Tuesday, January 25, 2011

Thousands of cuts


(possible trigger warning for discussions of forced genital modification and descriptions of people defending it)

Half of my family is Jewish, so one of the things my mother asked me when I revealed my pregnancy was if we were going to plan for a bris in the advent of having a child with a penis. I told her no, despite my desire to raise my child with an awareness of their Jewish heritage, I have no desire to subject them to unnecessary surgery. Its hir body, not mine and I will no more get a child with a penis circumcised than have surgery done to "correct" ambiguous genitalia.

I got into a big argument on New Year's with a bunch of people in my family about this. To be clear, I was asked if we were planning to circumcise (it was not presented as though it was assumed we would) and I just said "no" citing that I believed that the kid's body belongs to hir, especially once zie is no longer dependent on my body for survival so I don't feel I have the right to decide that for hir. This has been my stance on everything from forced sexual assignment surgery as referenced in the above paragraph to ear piercings in infancy. Suddenly I'm being forced to defend my stance on this to a roomful of people, some of whom I don't know very well if at all. (As a note, my mother was supportive of me, though not vehemently, and did apologize for bringing it up in a place where I would have to defend it to almost complete strangers.)

My two favorite arguments? "But, you'll have to teach them how to clean it!" Yes, I'm going to have to teach hir how to wipe hir ass too, provided zie is able to. This is different how? And "Well, I just think that cut penises are more attractive/cleaner-looking" Well, that's a wonderful argument. You think I should remove a part of my child's genitalia because you won't want to look at it if I don't? How about this? Don't like uncut penises? Don't look at my child's penis!

And all of this before anyone even knows if the kid HAS ONE YET. Hell, I don't even know!

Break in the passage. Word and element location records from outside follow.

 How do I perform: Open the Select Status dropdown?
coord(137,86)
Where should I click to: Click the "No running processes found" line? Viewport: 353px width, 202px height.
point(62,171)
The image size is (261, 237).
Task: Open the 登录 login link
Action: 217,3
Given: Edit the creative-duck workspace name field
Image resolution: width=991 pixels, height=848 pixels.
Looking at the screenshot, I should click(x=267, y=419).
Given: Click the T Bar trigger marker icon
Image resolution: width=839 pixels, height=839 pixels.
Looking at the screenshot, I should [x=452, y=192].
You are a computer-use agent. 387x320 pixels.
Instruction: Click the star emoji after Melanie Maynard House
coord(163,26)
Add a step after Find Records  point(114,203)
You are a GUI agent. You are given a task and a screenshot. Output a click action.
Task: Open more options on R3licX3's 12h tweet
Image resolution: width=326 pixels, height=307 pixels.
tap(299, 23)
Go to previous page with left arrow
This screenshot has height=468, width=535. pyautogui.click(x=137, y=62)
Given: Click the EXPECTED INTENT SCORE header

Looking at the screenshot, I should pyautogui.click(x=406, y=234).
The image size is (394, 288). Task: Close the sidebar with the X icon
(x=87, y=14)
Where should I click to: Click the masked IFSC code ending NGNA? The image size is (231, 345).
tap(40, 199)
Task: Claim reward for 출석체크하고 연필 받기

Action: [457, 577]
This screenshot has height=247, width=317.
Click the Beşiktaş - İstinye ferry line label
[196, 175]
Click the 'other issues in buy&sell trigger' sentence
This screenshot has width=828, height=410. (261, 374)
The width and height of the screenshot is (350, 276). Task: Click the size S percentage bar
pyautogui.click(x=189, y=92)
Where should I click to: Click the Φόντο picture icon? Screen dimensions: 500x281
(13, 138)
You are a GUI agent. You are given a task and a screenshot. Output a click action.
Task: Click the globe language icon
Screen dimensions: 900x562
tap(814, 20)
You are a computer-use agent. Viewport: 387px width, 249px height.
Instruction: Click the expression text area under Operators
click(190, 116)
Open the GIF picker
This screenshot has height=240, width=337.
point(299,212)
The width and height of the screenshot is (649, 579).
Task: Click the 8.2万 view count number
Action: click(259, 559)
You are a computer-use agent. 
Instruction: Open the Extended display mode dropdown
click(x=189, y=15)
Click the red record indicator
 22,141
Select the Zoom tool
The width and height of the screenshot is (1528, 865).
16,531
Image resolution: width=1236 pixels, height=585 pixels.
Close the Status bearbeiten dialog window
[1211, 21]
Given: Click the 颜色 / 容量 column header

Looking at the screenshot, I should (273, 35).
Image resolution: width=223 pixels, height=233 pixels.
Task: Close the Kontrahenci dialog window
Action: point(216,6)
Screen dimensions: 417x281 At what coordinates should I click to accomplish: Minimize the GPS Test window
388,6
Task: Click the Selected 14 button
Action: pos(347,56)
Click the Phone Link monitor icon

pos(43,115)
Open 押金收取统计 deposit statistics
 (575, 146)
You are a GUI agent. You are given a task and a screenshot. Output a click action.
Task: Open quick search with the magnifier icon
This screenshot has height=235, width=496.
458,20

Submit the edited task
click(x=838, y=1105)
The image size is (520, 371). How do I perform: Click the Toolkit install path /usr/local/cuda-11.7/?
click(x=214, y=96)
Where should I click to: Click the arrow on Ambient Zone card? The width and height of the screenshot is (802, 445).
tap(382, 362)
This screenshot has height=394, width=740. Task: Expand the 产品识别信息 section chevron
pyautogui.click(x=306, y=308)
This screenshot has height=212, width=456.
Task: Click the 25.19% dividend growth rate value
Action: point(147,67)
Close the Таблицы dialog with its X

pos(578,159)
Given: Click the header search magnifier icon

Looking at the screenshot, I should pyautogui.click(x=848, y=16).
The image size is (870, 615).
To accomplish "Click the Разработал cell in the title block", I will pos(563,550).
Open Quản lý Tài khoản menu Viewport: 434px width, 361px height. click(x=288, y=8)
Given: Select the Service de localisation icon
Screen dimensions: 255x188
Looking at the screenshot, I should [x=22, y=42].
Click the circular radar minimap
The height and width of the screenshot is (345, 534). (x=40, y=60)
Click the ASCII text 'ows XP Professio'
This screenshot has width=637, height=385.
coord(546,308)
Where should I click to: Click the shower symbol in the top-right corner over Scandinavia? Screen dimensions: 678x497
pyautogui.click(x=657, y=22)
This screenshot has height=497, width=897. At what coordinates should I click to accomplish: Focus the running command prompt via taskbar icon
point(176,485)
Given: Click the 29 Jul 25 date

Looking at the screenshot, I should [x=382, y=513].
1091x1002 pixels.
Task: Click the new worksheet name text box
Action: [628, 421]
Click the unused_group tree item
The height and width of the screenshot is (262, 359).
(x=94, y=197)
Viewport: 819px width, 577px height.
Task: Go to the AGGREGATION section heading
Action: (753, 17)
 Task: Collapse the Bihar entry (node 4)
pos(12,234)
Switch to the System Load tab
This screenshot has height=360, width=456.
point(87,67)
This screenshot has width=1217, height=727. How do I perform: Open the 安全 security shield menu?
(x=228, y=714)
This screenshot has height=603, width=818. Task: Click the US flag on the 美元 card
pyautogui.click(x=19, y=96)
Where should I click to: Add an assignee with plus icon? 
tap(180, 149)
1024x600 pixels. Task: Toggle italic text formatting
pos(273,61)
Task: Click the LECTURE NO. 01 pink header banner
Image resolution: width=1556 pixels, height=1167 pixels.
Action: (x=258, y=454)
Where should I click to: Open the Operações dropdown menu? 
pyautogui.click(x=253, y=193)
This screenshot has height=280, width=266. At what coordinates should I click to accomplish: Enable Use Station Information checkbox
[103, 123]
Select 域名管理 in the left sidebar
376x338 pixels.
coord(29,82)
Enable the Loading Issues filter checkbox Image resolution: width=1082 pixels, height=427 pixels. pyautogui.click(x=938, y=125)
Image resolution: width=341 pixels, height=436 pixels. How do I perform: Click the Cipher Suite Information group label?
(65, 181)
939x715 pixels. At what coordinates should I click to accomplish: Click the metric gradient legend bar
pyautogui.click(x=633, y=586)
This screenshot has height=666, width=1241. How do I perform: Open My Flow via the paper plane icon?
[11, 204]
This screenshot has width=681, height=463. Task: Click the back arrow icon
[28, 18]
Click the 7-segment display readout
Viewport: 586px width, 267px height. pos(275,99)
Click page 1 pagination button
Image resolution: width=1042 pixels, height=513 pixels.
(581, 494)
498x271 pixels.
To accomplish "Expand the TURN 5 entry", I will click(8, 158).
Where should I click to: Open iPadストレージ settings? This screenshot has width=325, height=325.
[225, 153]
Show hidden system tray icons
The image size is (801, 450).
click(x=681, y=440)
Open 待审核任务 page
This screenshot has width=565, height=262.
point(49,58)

And this is just part of it. I did realize that most of what was driving the arguments was that my stance made people feel like I was accusing them of being willing to abuse a child for no reason (to be fair, by virtue of explaining my stance, I was) and a feeling of insecurity in the men that were defending the practice. I actually had to tell one guy, who is the same age as my father and whom I had just met that evening, that he was allowed to feel comfortable about the state of his penis regardless of whether he had a choice in that state, but could he please stop trying to use religious law that I don't believe in to argue for me cutting my child.

What sent me reeling the most about the entire thing was that no one batted an eye at being presented with evidence that cutting off the foreskin is not in any way scientifically beneficial to a person that has no medical complications surrounding said foreskin. I mean, I present people with facts in the face of popular oppressive myths all the time. I have a file cabinet in my brain and a list of authors and research papers in my phone that I use as back-up because I believe/d that when presented with enough evidence of a specific "legitimate" type, people would be forced to listen and at the very least, I could plant a seed in their awareness and show them the direction that seed was growing in.

And with most of those discussions, I'm forced to use evidence that is often waved away as "opinion" because its not quantitative "hard" numbers. People regularly respond to my evidence with "well, I think that..." as though their opinion somehow cancels out decades, if not centuries of evolving scholarship, not to mention the detailed and documented experiences of the people actually living through the conditions being discussed. I was actually surprised how even the quantitative evidence was met with "well, I think that..." when confronting a structure like circumcision (good for you! you have an opinion! that flies in the face of both medical evidence and my child's right to bodily autonomy, but hey! We can pretend that those things are equal if it will get you to shut the fuck up and leave me alone.)

I realize I'm relying on a specific social construction of "logical science" as defined by an oppressive power structure to try and make people see the flaws in said power structure and the ways in which that structure is perpetuated based on "we said so" as opposed to anything that actually fits its own definition of "scientific evidence." Maybe that's why it doesn't work.

Its situations like this that make me wonder if there is any tool that will help people see the contradictions in the world around them that lead them to support oppressive power structures. Is just living in an awareness of those structures and living a life attempting to subvert as many as I can enough? Beyond enough, is it all that I can reasonably expect to do? Because it doesn't feel like enough. And it does feel like if I just stretch a little farther, try a little harder, mix just the right amount of information in just the right way, I'll find the cure. Like its hovering on the edge of my consciousness and I can see it in the corner of my minds eye but it disappears as soon as I turn towards it. Like trying to see yourself in a mirror with your eyes closed.